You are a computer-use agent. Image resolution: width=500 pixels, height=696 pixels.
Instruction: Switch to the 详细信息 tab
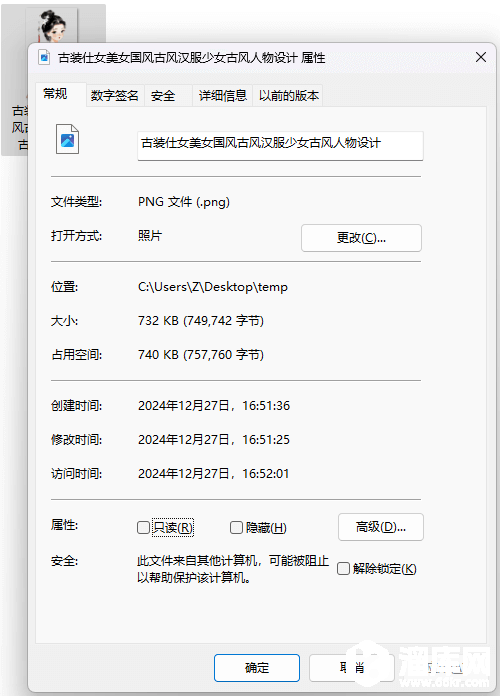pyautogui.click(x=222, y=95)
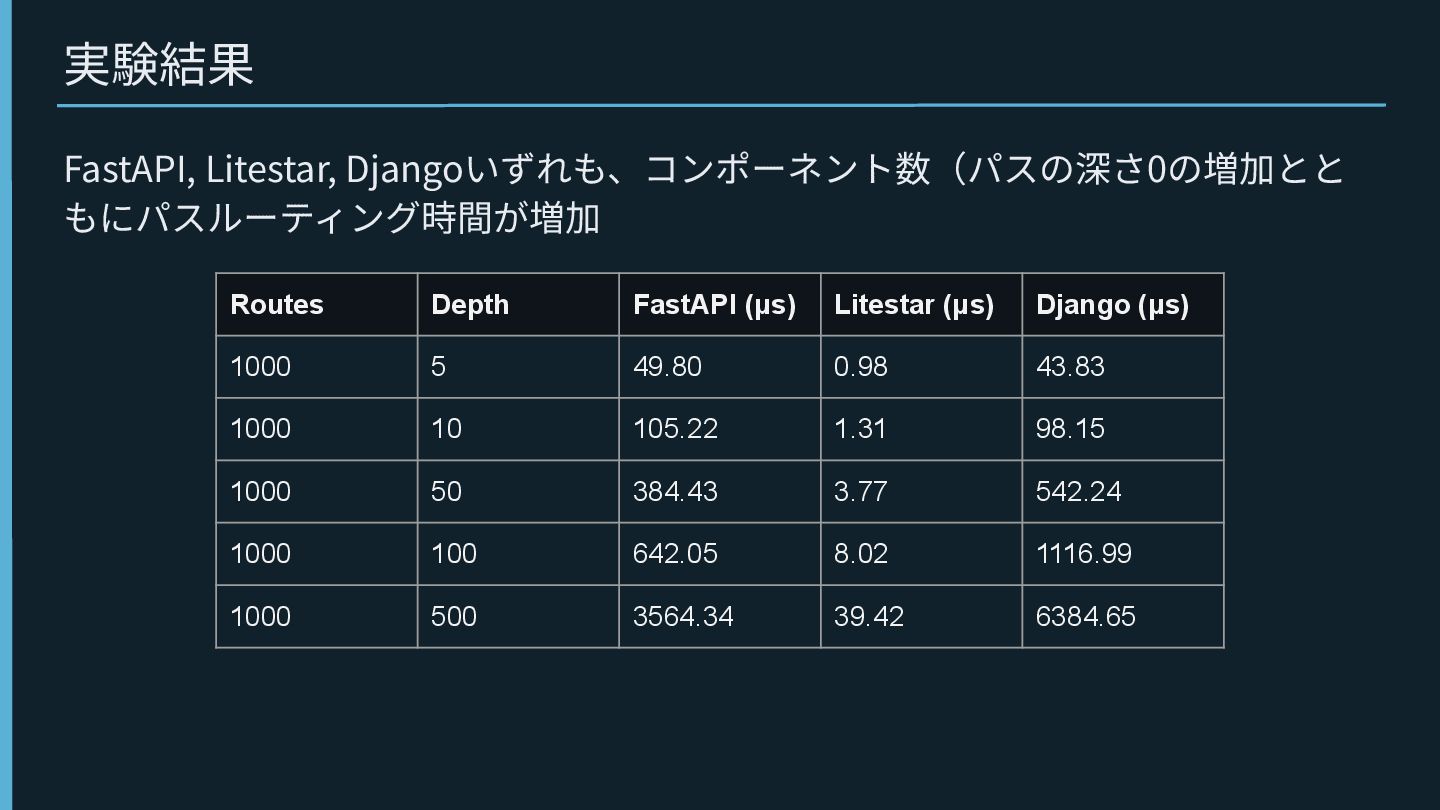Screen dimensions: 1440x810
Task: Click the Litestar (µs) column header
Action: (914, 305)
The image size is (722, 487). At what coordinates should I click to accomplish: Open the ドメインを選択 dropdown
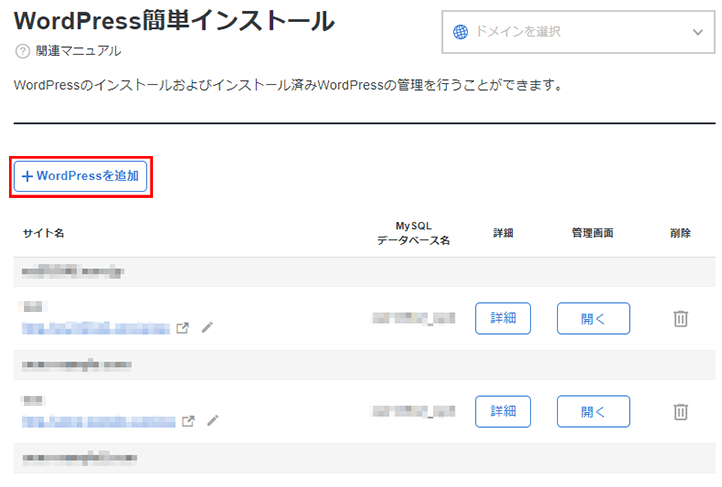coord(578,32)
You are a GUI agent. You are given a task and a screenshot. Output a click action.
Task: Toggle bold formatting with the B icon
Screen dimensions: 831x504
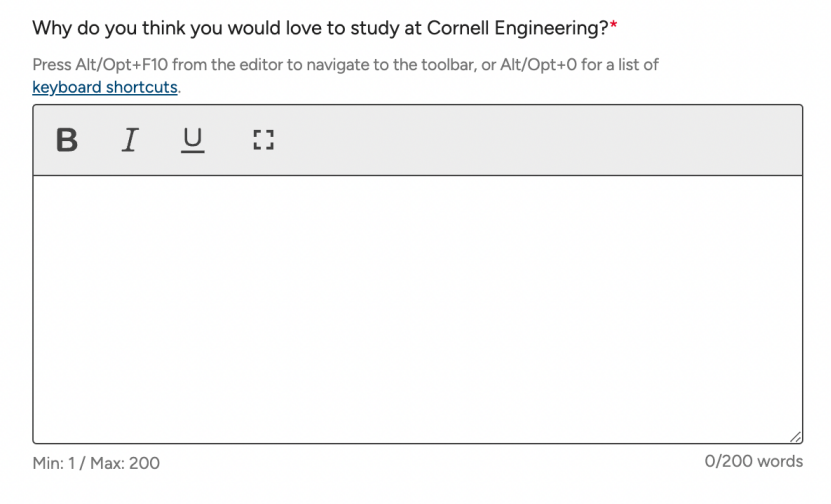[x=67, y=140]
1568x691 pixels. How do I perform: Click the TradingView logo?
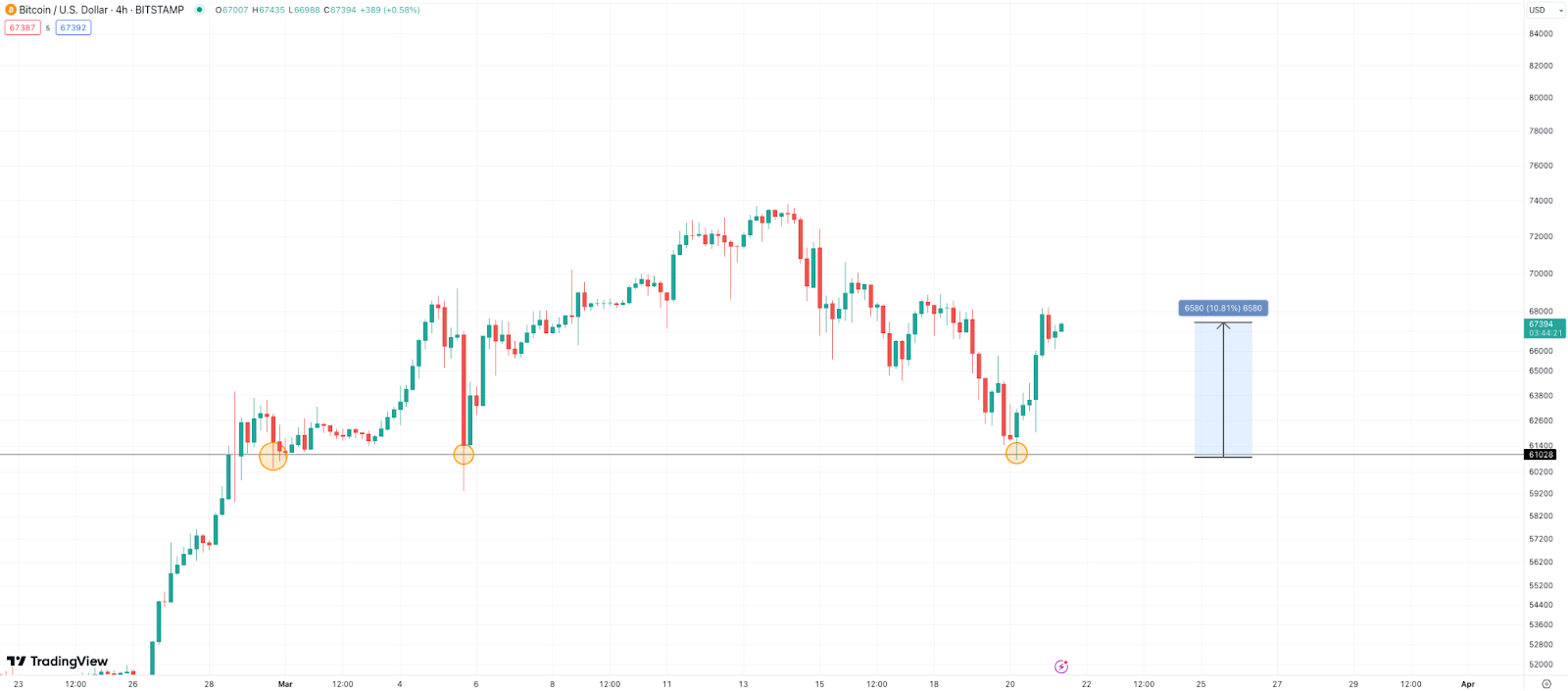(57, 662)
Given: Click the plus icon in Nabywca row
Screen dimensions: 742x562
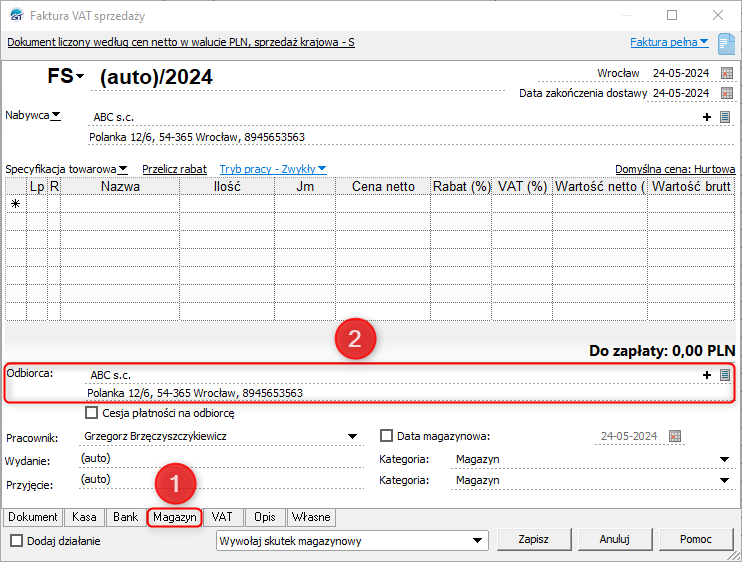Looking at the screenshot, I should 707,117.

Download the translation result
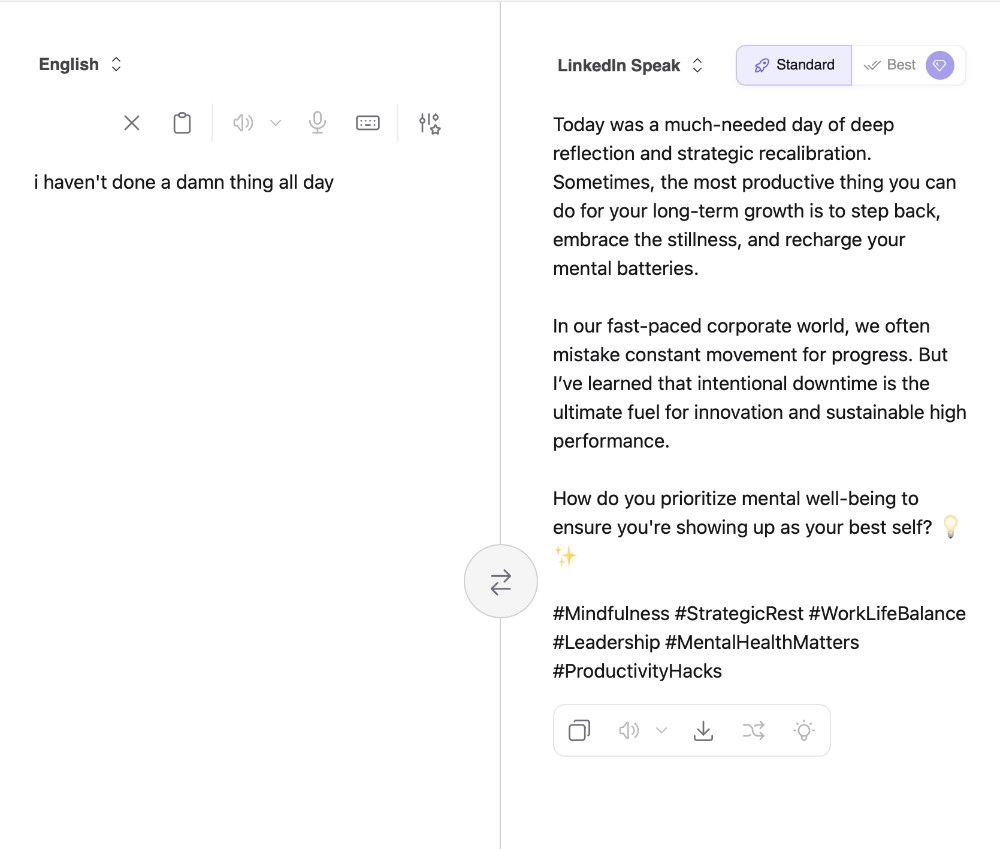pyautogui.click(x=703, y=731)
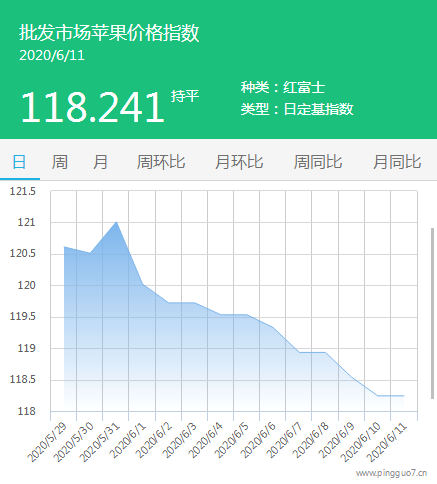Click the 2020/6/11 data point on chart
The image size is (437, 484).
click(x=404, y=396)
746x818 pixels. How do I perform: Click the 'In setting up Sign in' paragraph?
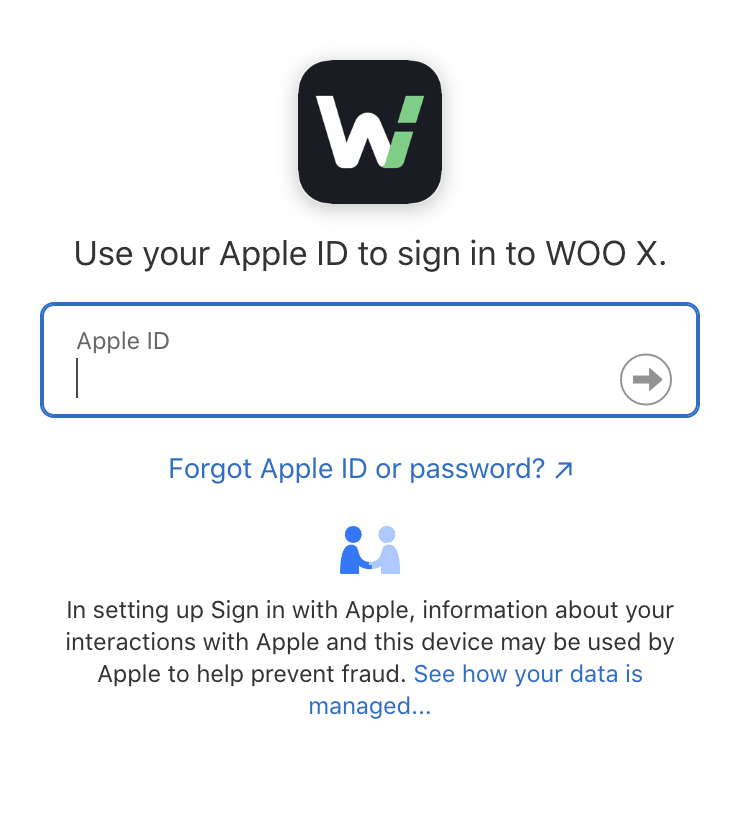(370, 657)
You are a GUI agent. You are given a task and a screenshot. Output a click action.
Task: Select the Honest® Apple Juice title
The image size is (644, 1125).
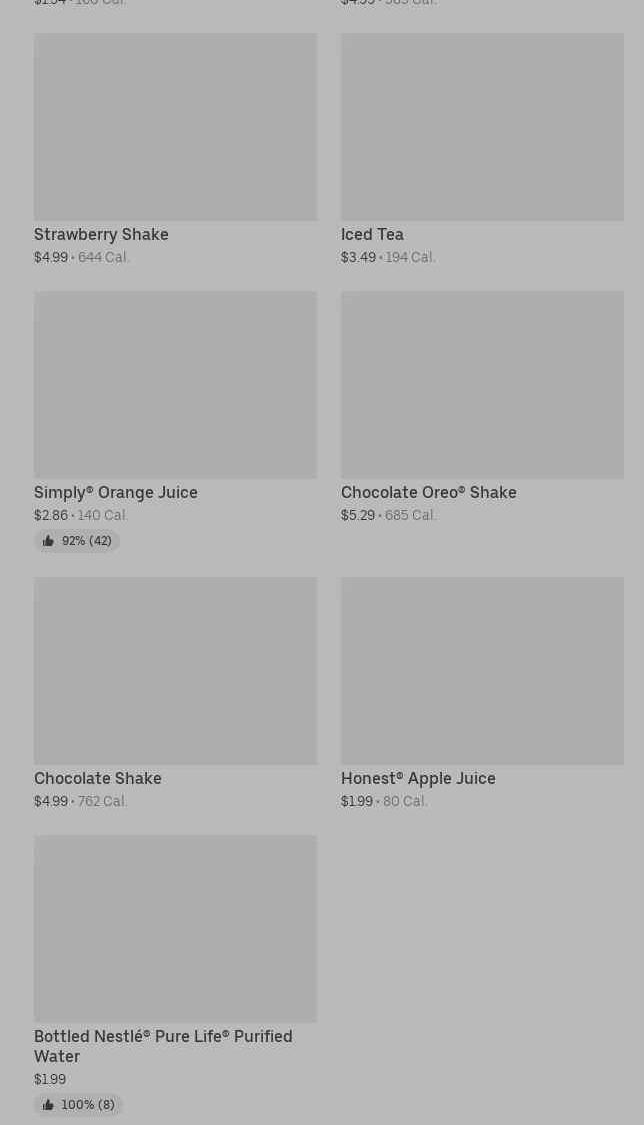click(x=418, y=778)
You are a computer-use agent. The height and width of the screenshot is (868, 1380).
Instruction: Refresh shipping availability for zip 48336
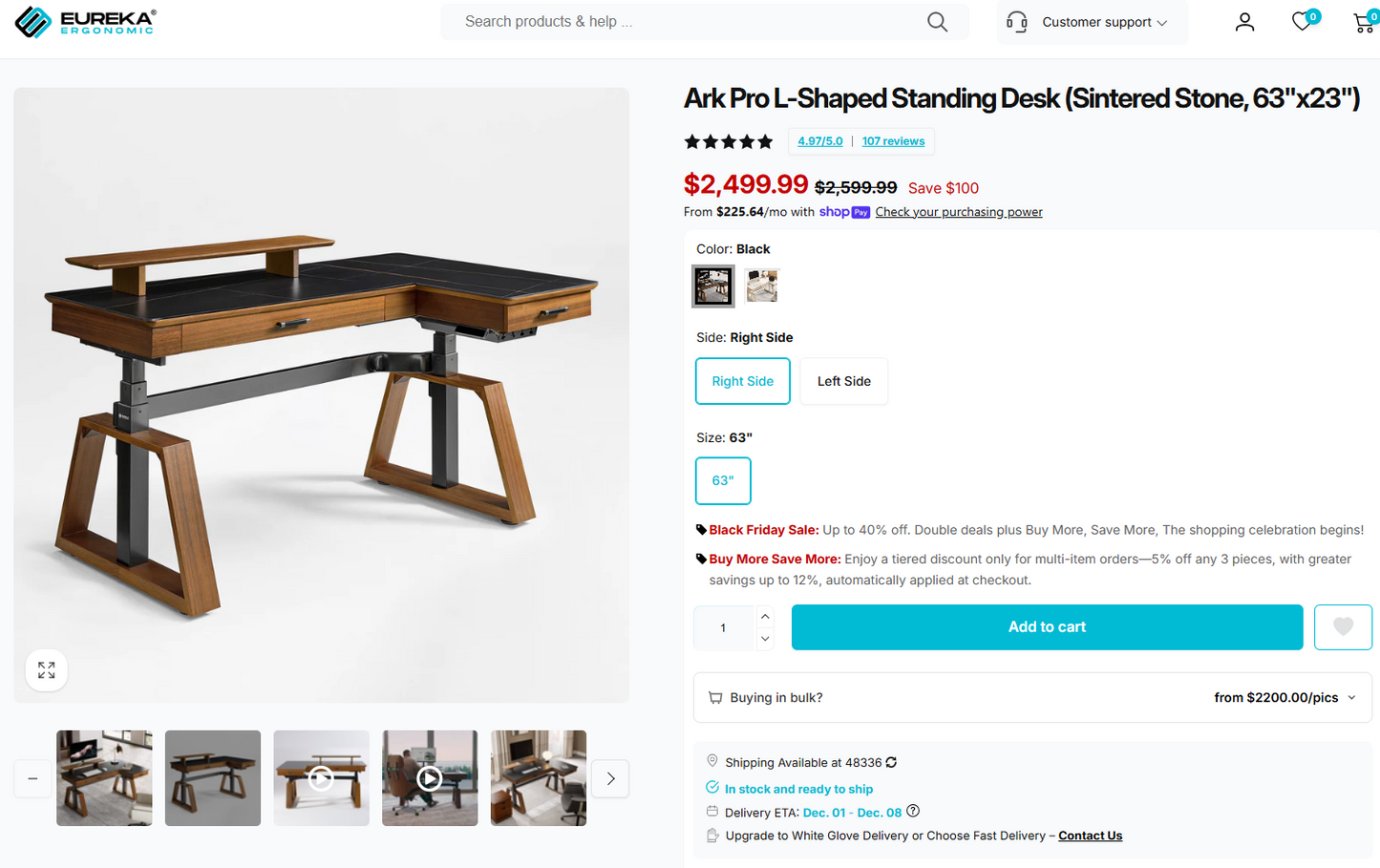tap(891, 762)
========================================
* **Brief**
Review the entries above and return every line where "agent" appears.

* **Exercise result**
You are a computer-use agent. Image resolution: width=500 pixels, height=696 pixels.
You are a GUI agent. You are given a task and a screenshot. Output a click action.
You are a GUI agent. You are given a task and a screenshot. Output a click action.
You are a computer-use agent. The height and width of the screenshot is (868, 1380).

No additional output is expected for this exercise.